- THE PROBLEM: For each line of the listing that holds "computer", show the full line.

- STORED DATA:
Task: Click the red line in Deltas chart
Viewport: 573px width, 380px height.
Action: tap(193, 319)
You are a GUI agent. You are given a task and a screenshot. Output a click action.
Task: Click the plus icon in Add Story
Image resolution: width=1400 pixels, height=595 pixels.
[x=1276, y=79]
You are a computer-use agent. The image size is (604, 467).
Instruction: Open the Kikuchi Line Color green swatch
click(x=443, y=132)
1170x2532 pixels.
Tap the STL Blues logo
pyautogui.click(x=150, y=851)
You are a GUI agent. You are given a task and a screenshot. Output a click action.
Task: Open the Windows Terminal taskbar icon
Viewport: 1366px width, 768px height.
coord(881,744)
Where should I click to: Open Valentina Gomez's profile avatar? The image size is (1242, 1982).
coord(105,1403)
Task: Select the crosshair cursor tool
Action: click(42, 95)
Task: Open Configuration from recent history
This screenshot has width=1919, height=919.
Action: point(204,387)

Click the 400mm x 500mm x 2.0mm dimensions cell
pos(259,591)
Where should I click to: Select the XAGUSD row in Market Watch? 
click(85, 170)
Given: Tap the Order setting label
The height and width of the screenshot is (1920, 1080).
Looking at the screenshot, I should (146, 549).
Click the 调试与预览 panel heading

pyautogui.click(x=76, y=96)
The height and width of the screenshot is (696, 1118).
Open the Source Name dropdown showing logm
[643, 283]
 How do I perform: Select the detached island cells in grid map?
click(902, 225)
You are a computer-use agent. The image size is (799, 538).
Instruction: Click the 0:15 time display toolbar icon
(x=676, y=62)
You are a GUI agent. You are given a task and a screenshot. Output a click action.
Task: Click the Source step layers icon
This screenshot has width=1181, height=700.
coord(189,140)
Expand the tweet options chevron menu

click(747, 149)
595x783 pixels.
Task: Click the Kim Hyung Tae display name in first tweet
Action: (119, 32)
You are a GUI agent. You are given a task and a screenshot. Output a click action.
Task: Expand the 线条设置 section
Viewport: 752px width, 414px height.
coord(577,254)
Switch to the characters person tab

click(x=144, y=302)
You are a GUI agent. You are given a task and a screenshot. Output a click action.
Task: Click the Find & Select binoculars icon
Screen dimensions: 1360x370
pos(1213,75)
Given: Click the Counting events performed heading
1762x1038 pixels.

- WRITTEN SOLUTION:
You are a computer-use agent. The image size is (604, 467).
You are a computer-use agent. The image size is (799, 538).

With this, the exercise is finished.